External IO calls such as HTTP/S are blocking. In other words, the Java thread(s) making these calls by the portal for CWebProxy/CGenericXSLT will block on the external resource, waiting for the complete response. Reducing the number of network IO calls will make a vast improvement especially during peak load periods.

Global Channel Content Cache (GCCC) - at a high level, a new cache is being introduced. This cache (supported by the WhirlyCache software) will be populated by CWebProxy/CGenericXSLT channels who cache content to be shared across users.

For example, suppose the portal has a CWebProxy channel that displays the Academic Calendar for the university, this calendar is the same for all students and is hosted at http://some.place.edu/acal

The first user who logs into the portal will attempt to retreive this content from the GCCC. If not found, it makes the external call to retreive the content and stores it in the GCCC. All subsequent users will then benefit from the first users retrieval of the content.

After a period of time, this content will age and be removed from the cache. Another user, when rendering the channel, will then retrieve/populate the cache with updated content.

Note that the suggested changes are to the CWebProxy/CGenericXSLT channels, NOT the portal framework. Additionally, this proposed solution has been used by myRutgers successfully over the past few months and is being shared here for comment to be included into the uPortal codebase.

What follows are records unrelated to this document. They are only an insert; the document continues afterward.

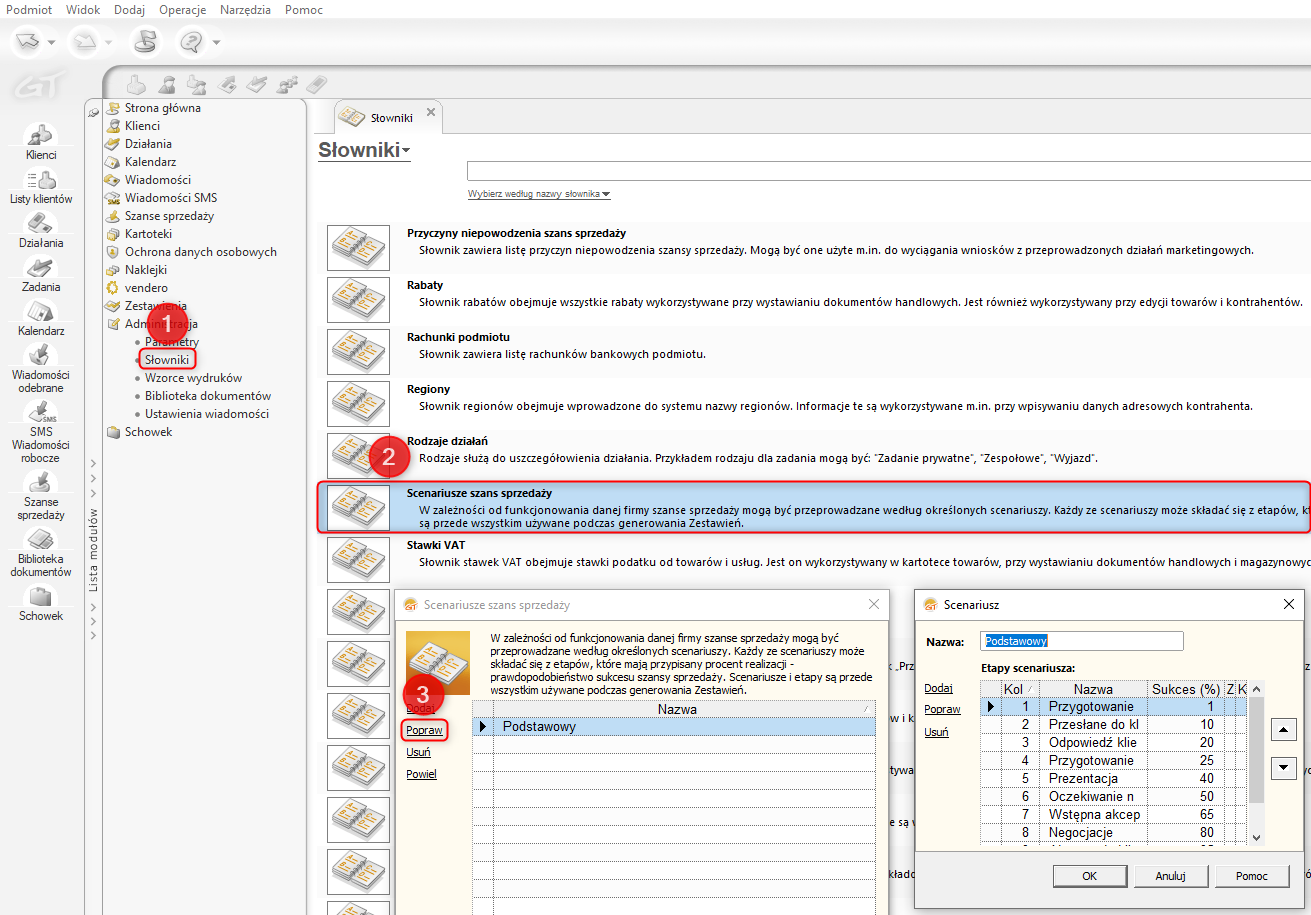Move scenario stage down with arrow button
Viewport: 1311px width, 915px height.
(1283, 768)
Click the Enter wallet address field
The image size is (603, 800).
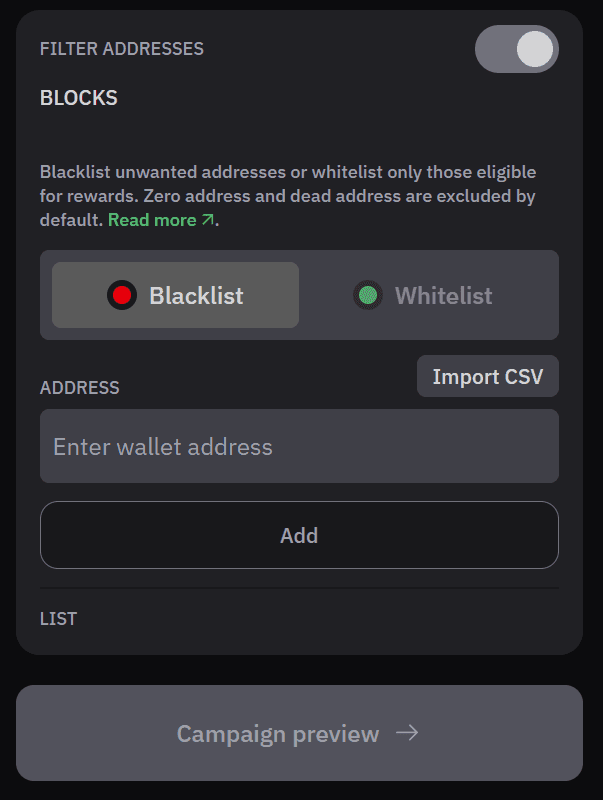coord(300,446)
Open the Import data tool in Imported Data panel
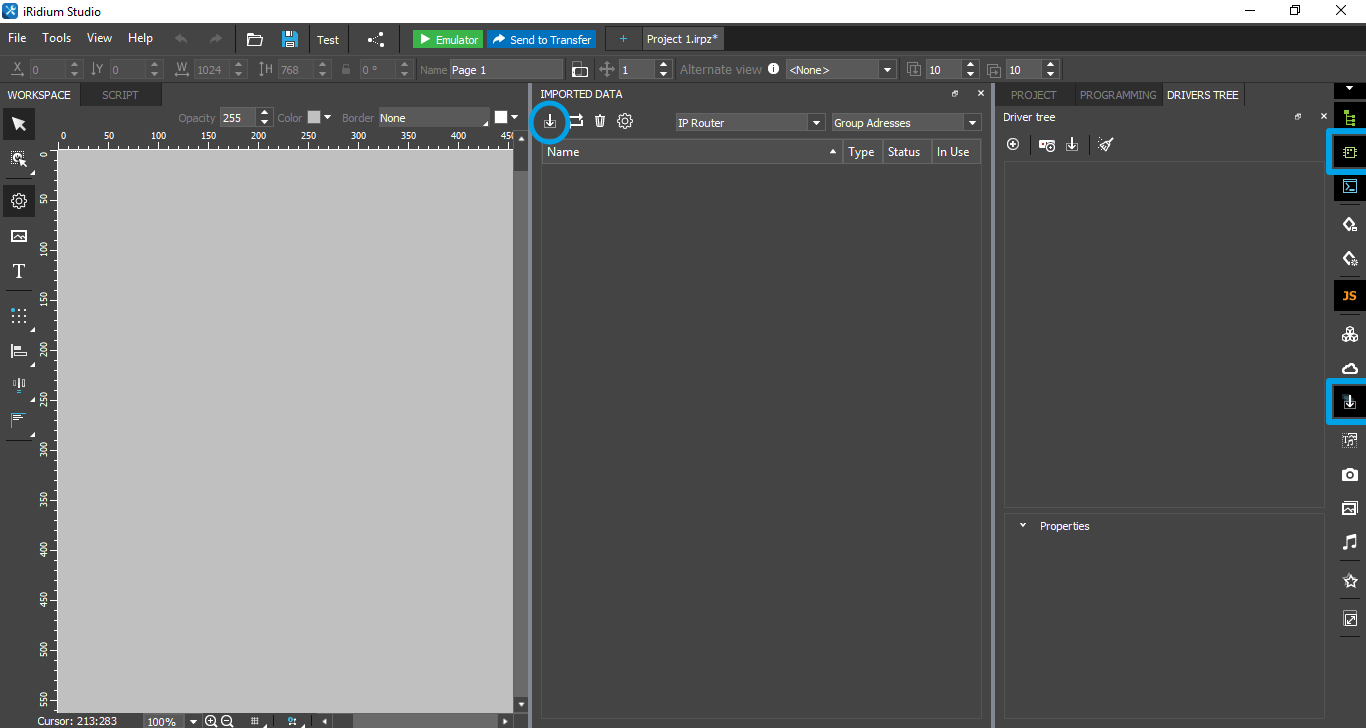The width and height of the screenshot is (1366, 728). (x=549, y=121)
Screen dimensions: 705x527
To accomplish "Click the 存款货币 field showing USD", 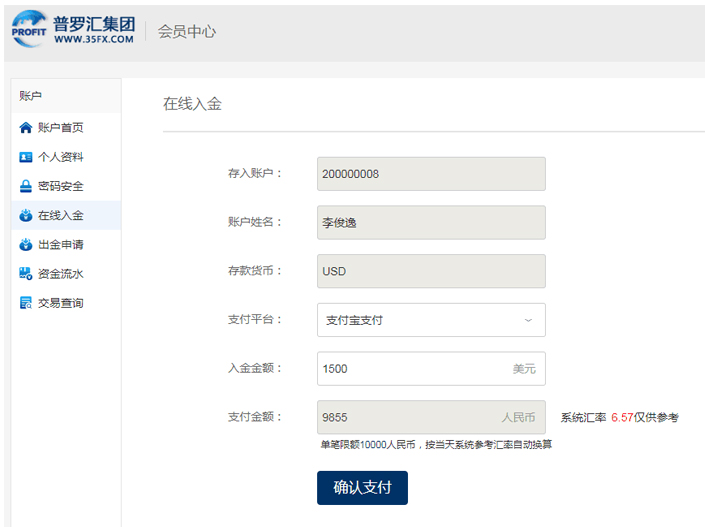I will (430, 271).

Changes are presented in an attached patch. A few notes:

Global Properties

properties/portal.properties

Introduce two new parameters the control default caching for all CWebProxy/CGenericXSLT channels. If not defined in this file, they will default to "false", providing backward compatability (in behavior) to previous uPortal releases.

Note also no additional parameters are added (e.g., cache timeouts). The implementation tends to re-use existing framework cache parameters to reduce complexity.

+org.jasig.portal.channels.CGenericXSLT.cache_global_mode=false
+org.jasig.portal.channels.webproxy.CWebProxy.cache_global_mode=false

Cache Configuration

properties/whirlycache.xml

Whirlycache includes a new cache definition "contentCache". Default values were used and should be sufficient for most portals.

Exposing Cache To Portal Framework

source/org/jasig/portal/utils/cache/CacheFactory.java

Exposes the contentCache to the portal/framework according to portal APIs.

Channel properties

webpages/media/org/jasig/portal/channels/CGenericXSLT/CGenericJustXSLT.cpd
webpages/media/org/jasig/portal/channels/CGenericXSLT/CGenericXSLT.cpd
webpages/media/org/jasig/portal/channels/CGenericXSLT/RSS/RSS.cpd
webpages/media/org/jasig/portal/channels/webproxy/CWebProxy.cpd

XSLT/CWebProxy channel definitions were modified to have a channel specific parameter cacheGlobalMode/cw_cacheGlobalMode that overrides site-wide defaults for global caching.

CGenericXSLT Channel

source/org/jasig/portal/channels/CGenericXSLT.java

As discussed, the content cache is retreived from the CacheManager and stored in a static variable. External content is retreived if not found in the cache, then stored for a configured period (same period as defined by per user caching configuration parameter).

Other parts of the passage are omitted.